▶ [EXCERPT]
++++++
Friday, August 29, 1997
Old fashioned soda shop opens
By Ken Ellsworth / Abilene Reporter-News
THROCKMORTON -- You cannot fill prescriptions at Hardy Drug
Store.
You have to go to nearby Rose Drug and ask pharmacist Claude
"Pudge" Rose for that. Rose, by the way, has been Throckmorton
County's Outstanding Citizen of the Year twice in five years.
But you can get a little boost at Hardy Drug that will make
you feel better and do it nicely, thank you, without the aid of
a doctor scribbling something down on a pad.
For the old Hardy Drug Store, which stopped being a drug store
in the 1950s, has reopened as an old-fashioned soda fountain,
and you would have to be in pretty bad shape not to feel better
after downing one of the new establishment's brown cows.
Brown cow? Well, that is what my Grandmother called root beer
floats. She loved brown cows almost as much as that old soft drink,
Squirt, a beverage of which Grandma claimed curative powers.
"I've never heard of brown cows," Paige Mitchell,
the new owner of Hardy Drug Store, said Thursday morning. "But
we do serve root beer floats so maybe we'll start calling them
that."
I hope so. What, after all, could be a more appropriate in
the "Capital of Cow Country" than a brown cow?
Mitchell opened Hardy Drug Store about seven weeks ago, but
it took her seven months to scour the area's antique shops to
find all the fixtures that would go into her soda fountain.
"I have been everywhere that there is to be looking for
stuff," she said.
The fountain fixtures, for example, came from the old Rexall
Drug Store in Stephenville.
"It looks real old in here. Everything is an antique,"
Mitchell said, though I think she meant to exclude herself from
that classification since she is only 32.
++++++
▶ [TASKS TO COMPLETE]
a - Print the part of the soda shop article between "I hope so. What, after" and "is only 32.", inclusive.
b - Carry on the soda shop article from its last sentence.
The records are separate material, unrelated to the soda shop article.
++++++
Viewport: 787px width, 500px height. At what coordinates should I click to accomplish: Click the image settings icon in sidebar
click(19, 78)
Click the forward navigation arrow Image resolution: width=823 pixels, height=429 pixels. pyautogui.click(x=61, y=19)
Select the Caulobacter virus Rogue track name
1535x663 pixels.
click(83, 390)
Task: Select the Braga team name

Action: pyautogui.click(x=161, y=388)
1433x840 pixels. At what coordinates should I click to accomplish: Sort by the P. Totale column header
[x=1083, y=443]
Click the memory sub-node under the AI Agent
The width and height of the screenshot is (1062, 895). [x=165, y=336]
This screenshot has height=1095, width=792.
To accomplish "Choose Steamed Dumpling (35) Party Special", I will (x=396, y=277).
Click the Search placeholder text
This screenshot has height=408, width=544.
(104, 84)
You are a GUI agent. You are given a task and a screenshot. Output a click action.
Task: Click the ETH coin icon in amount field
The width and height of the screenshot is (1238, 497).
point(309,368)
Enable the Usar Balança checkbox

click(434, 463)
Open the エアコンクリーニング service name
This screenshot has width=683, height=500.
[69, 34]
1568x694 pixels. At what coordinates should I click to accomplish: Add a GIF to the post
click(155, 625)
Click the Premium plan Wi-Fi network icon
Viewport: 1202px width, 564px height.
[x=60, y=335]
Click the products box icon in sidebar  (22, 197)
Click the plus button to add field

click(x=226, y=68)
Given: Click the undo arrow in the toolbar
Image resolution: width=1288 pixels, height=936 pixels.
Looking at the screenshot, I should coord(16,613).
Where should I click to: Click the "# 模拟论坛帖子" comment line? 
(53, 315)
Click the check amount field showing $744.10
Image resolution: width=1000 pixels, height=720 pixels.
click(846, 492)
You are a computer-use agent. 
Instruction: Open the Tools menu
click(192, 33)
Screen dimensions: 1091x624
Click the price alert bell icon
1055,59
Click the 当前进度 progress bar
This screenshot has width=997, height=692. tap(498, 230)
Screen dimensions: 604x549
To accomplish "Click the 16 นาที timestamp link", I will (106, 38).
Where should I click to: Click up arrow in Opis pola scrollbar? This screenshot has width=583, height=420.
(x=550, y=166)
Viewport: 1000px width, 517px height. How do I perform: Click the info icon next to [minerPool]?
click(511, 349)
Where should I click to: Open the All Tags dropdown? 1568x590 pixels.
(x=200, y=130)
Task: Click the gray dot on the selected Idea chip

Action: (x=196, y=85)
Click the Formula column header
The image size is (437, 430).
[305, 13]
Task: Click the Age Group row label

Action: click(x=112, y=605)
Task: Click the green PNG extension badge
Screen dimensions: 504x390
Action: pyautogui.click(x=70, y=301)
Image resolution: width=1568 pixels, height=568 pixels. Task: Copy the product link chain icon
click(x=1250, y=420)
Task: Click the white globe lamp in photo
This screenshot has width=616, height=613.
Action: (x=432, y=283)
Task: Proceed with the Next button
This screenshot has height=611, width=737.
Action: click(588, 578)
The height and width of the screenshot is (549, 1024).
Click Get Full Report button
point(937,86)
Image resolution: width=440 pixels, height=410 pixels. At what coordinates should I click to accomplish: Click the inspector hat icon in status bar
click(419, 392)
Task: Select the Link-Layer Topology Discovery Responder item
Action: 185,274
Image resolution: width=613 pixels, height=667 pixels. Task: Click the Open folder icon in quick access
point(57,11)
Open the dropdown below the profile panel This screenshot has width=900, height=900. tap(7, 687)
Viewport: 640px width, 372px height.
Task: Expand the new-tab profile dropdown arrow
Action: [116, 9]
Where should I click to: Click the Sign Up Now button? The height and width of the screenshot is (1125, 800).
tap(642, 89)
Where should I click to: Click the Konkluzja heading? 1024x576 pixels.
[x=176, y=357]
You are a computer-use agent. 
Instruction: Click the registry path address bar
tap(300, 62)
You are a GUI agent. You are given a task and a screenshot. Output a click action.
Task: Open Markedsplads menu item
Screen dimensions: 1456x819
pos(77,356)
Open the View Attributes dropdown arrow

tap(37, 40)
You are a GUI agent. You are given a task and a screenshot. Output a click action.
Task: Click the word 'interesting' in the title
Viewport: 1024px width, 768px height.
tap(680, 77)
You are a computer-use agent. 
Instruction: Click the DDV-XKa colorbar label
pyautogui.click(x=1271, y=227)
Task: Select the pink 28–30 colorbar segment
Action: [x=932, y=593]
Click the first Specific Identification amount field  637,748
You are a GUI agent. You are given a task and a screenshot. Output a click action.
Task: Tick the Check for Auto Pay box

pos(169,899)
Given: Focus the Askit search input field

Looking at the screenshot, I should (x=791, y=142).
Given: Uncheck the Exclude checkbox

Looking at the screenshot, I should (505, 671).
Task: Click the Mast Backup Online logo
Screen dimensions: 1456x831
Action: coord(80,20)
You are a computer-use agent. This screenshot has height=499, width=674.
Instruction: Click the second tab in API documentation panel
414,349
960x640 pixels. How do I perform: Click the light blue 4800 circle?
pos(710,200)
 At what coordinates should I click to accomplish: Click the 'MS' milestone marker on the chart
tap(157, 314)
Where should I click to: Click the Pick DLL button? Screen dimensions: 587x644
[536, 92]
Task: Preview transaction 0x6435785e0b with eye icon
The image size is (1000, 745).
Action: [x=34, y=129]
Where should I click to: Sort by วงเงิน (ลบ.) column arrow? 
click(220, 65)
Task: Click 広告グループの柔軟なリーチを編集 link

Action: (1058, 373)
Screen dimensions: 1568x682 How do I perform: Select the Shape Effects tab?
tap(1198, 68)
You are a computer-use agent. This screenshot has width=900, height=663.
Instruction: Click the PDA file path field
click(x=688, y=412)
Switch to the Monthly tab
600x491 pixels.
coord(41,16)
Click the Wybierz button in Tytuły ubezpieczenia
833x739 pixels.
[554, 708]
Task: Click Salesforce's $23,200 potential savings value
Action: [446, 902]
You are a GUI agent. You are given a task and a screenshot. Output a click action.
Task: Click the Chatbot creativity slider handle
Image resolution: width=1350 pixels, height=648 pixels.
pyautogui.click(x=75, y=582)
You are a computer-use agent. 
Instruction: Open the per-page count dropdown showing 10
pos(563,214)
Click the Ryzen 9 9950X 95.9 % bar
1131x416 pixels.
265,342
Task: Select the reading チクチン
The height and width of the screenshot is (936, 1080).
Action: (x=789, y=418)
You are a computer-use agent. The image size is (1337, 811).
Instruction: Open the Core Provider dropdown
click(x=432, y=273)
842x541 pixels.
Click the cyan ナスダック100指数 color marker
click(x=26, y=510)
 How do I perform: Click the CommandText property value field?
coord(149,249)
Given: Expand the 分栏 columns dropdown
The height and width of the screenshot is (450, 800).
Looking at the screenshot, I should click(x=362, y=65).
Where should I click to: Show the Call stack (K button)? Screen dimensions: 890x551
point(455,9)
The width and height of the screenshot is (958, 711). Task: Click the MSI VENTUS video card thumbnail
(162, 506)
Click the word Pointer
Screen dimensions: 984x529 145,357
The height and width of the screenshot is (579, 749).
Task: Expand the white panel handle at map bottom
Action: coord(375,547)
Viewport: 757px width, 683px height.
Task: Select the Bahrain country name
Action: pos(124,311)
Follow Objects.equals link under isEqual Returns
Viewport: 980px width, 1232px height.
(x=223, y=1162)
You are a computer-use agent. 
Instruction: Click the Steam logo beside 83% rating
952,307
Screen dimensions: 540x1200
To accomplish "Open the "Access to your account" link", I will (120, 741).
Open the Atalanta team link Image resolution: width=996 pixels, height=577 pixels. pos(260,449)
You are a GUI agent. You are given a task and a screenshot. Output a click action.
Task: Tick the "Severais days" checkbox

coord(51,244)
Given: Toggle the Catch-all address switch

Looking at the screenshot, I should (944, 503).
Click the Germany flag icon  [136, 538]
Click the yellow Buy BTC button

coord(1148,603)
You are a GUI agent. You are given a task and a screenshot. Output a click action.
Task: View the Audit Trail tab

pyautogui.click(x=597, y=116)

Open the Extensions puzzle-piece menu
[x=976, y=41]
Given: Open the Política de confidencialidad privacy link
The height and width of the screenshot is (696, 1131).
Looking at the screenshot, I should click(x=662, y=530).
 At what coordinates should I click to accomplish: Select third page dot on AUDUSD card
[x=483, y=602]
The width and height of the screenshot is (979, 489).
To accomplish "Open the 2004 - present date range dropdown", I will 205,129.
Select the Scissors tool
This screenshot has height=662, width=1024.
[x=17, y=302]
++++++
▶ [TASK-BY-TASK RESULTS]
a -
I hope so. What, after all, could be a more appropriate in
the "Capital of Cow Country" than a brown cow?
Mitchell opened Hardy Drug Store about seven weeks ago, but
it took her seven months to scour the area's antique shops to
find all the fixtures that would go into her soda fountain.
"I have been everywhere that there is to be looking for
stuff," she said.
The fountain fixtures, for example, came from the old Rexall
Drug Store in Stephenville.
"It looks real old in here. Everything is an antique,"
Mitchell said, though I think she meant to exclude herself from
that classification since she is only 32.

b -
"It really looks like you're going back in time when you
come in," she said. "I love antiques and old stuff."
Even the glasses that customers drink from are antique.
"They hang upside down over the soda fountain like it's
a saloon," Mitchell said.
The table settings are old, too.
"They're tin plates that are also antiques," Mitchell
said.
The Mitchells, who are the parents of four young children,
came to Throckmorton five years ago from Vernon. The family had
decided, Mitchell said, that Throckmorton would be a good place
for her husband, Robert Mitchell, 31, to open a saddle shop, "because
this is right in the middle of ranch country."
And Mitchell Saddle Shop has been quite successful, so successful,
in fact, that the investment in Hardy Drug was made possible,
Mitchell said.
"Honestly, it (the soda fountain) has always been a dream
of mine," Mitchell said.
Hardy Drug Store opened in 1925 and operated as a pharmacy
and soda fountain for more than 30 years. Most recently, the ceilings
were lowered and the building was used for offices.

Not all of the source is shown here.